While not taking an official position on the case, Jackson referred to other recent separate fatal shootings, those of Jamari Williams and Kentrell McNeal, Simeon High School students shot four hours apart.
Jackson announced that he would visit the school. “The community cannot be a sanctuary for killing. The killer walks the streets…they’ll kill some more. We must stop that….Somebody knows who killed those boys.”
Lightfoot was reminded that her own detectives claim the video of the shooting in Austin was not clear.
Lightfoot said, “People simply do not understand how you can have a firefight initiated by people…with cars running around that house. You see individuals get out of their cars, initiated a firefight. We know that one person is deceased, but the other two were captured fairly shortly afterward with guns, guns used in a firefight. We need to understand how it is that no one got charged with anything,” she said.
The mayor is asking Foxx to reevaluate the evidence, move to make charges, and tell her what other evidence she needs. “It’s hard for me to understand that nobody got charged.” Repeating what Jackson said, the mayor added, “We can’t have that in our communities.”
“Everybody has to work together. Obviously, there was a breakdown here somewhere, and we’re just trying to get to the bottom of this so that people who fired brazenly into a house in broad daylight feeling like there would be no accountability demanded of them. We have to send them an entirely different message.” Again Lightfoot said, “Our community cannot be a sanctuary for killers.”
Foxx issued a statement saying that she is “fully aware that as a prosecutor we’re obligated not to try cases in the media. It is unclear why she has chosen to make such statements, especially absent the full information that was presented to our office by the Chicago Police Department.
“The detectives reached out to our office on Friday and acknowledged at the outset that given the chaotic nature of the scene they were unable to determine how the events unfolded. We reviewed the evidence that was presented to us in consultation with the detectives and they agreed we were unable to approve charges based on the evidence presented.”
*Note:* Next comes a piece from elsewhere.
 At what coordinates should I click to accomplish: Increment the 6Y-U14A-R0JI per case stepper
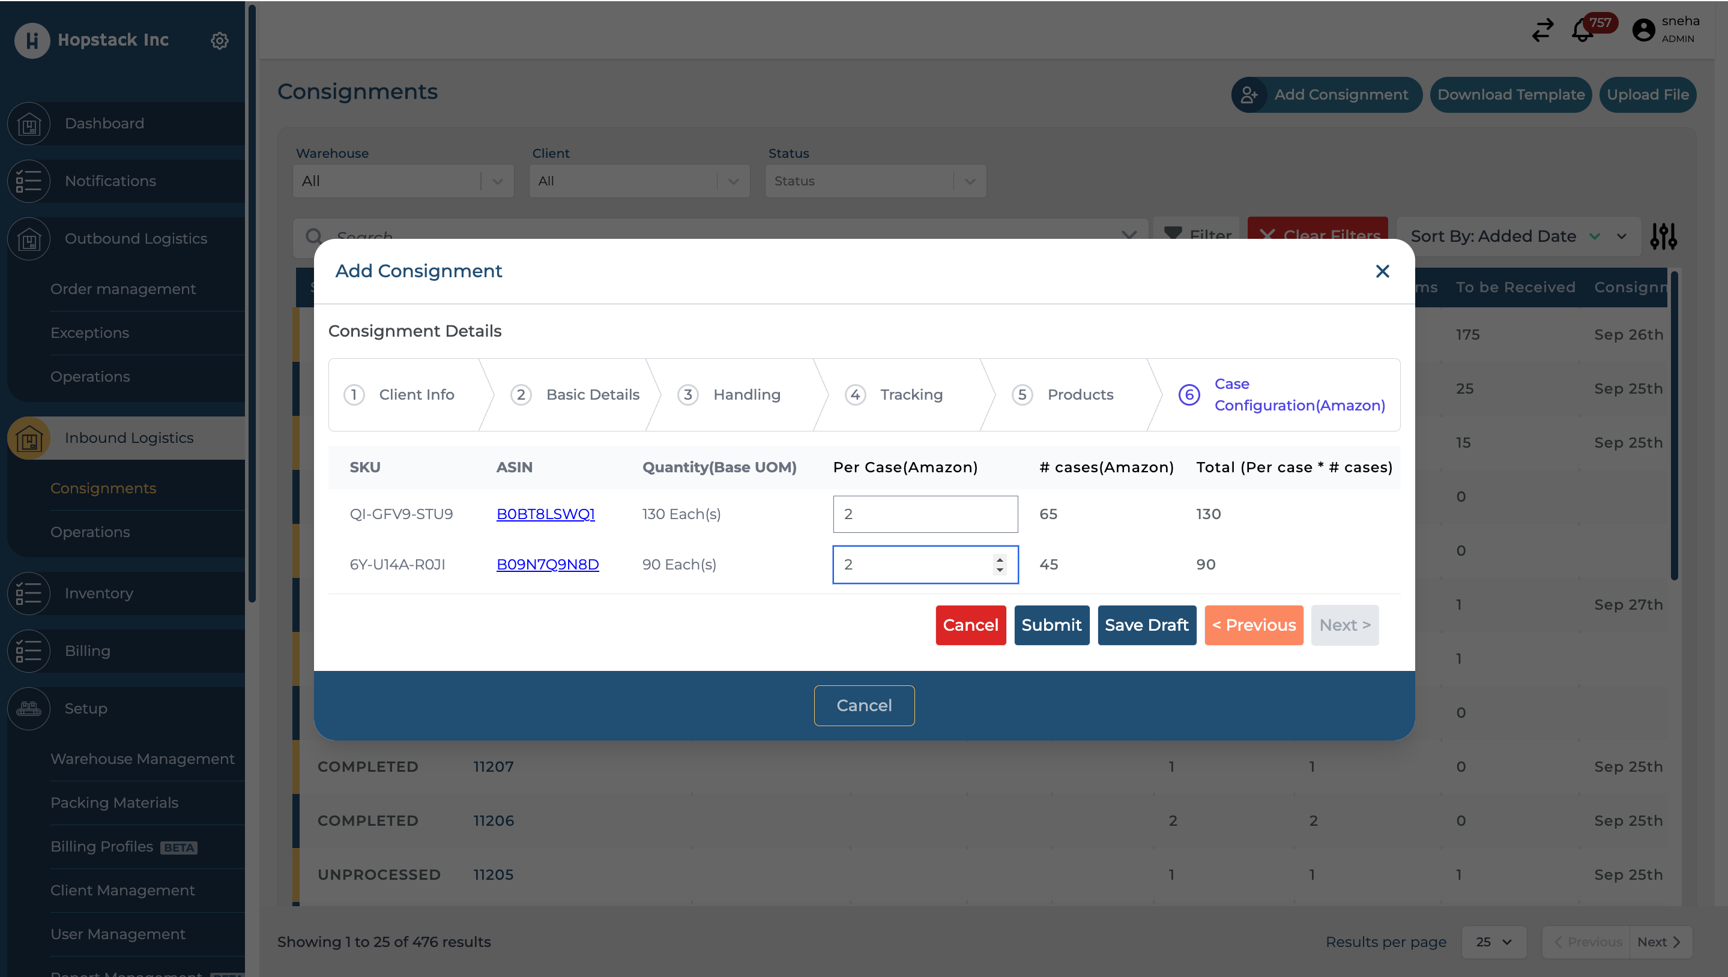(1000, 559)
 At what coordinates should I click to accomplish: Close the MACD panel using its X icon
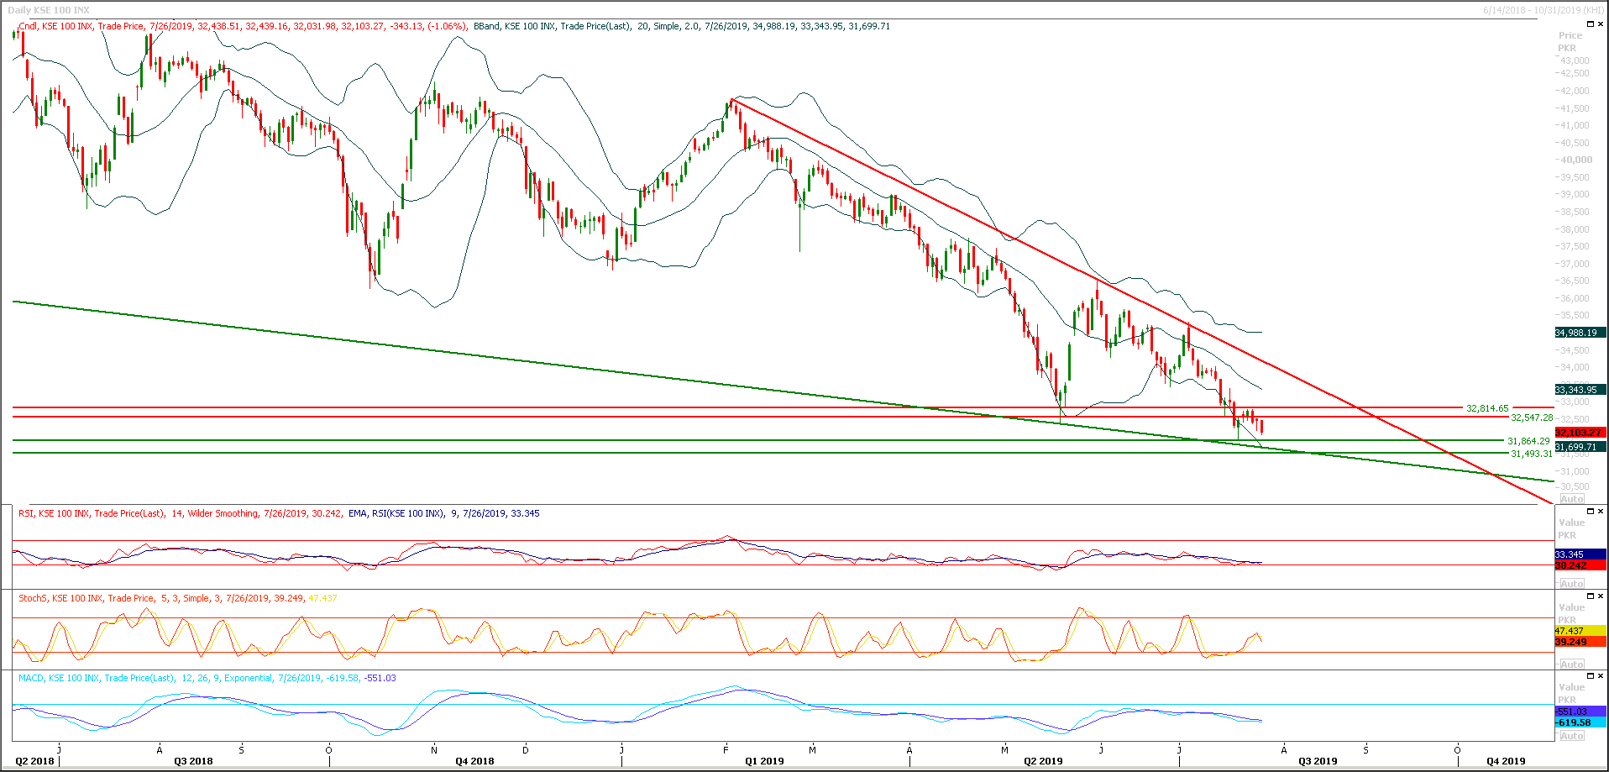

Foxx said as new evidence is gathered, she stands ready to bring charges when appropriate, but she also pointed out that the mayor’s facts are wrong in this case.
“The facts the mayor presented today simply are not in line with what was presented to us by CPD, and not borne out by the evidence we received. The staggering violence that is devastating our communities is horrific; however, we must still adhere to both our ethical and legal standards in evaluating charges. As a former prosecutor,” Foxx said of the mayor, “she knows that.”